Here are some examples of a grand tour running on a small seven dimensional dataset. This is the primeval form of the grand tour, a la Asimov (1985). They are purely movies with fixed play speed and no user interaction. Gif animations of points at the corners of a nine dimensional cube are available through the links if you are viewing this on a platform that doesnt support quicktime.

1-D as a sequence of histograms
movie size: 90k duration: 30s
view the animated gif here

2-D as a scatterplot
movie size: 150k duration: 30s
view the animated gif here

3-D as a parallel coordinate plot
movie size: 300k duration: 30s
view the animated gif here

4-D as a parallel coordinate plot
movie size: 300k duration: 30s
view the animated gif here

5-D as a parallel coordinate plot
movie size: 300k duration: 30s
view the animated gif here

A Note: The animated gifs run through the grand tour sequence once. They should show smooth changes to the image as the animation runs, but it may appear jerky and non-smooth over the net. To re-run it you need to reload. The quicktime movies used through out this paper allow better control of each animation.
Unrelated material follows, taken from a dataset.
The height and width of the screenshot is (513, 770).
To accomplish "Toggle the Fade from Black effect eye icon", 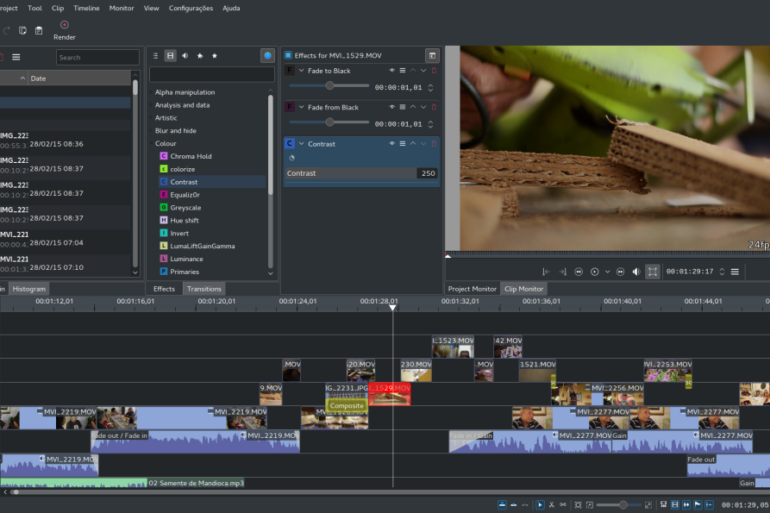I will (392, 107).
These examples illustrate tours implemented using the algorithm in Buja, Cook, Asimov, Hurley (1997). They are geodesic tours that contain no "within-projection-plane" spin, which is optimal for viewing tours where d is less than p . This is the type of tour implemented in XGobi , with the main difference being that XGobi is capable of 2-D projections only.

Example Data Sets

Ways to view the data

If you have your web browser set up to recognize quicktime movies then you can simply click the animation image to start downloading and viewing the moives.
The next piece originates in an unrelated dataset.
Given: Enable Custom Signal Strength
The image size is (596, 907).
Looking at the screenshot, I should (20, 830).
If you have your web browser set up to recognize files with a .xgobi extension then you can simply click the XGobi button beside the data explanations below. (You'll need the latest version of XGobi, at least the Oct 1997 beta release for this to work correctly.)

If you have your web browser set up to recognize files with a .xli extension as XLispStat, then you can simply click the XLispStat button beside the data explanations below. This will start up a tour in XLispStat on the dataset.

Compile C code to compute arbitrary dimension projection vectors for composing a grand tour and display results in S/S-Plus.

Samples from Standard Multivariate Distributions

Multivariate Normal Distributions

5-D Standard Normal

Samples from a standard normal distribution in any dimension look like samples from a standard bivariate normal distribution. The familiar bulls-eye is visible in every projection seen.

Data file | .vgroups file | S Code for generating samples | XGobi | XLispStat

movie size: 600k
duration: 90s
5-D same variance, correlation 0.5

Samples from a normal with equal variances, but correlation equal to 0.5 have both circular and elliptical contours. The appearance is elliptical in most views.

Data file | .vgroups file | S Code for generating samples | XGobi | XLispStat

movie size: 500k
duration: 90s
5-D different variances, no correlation

Samples from a normal with different variances, but no correlation also look mostly elliptical but you see a shrinking-expanding effect in a tour that results from variables with small variables being toured in and then out again.

Data file | .vgroups file | S Code for generating samples | XGobi | XLispStat

movie size: 300k
duration: 90s
5-D "singularity"

First variable has almost zero variance compared to all the others. In some views the points will "collapse" into a very linear shape.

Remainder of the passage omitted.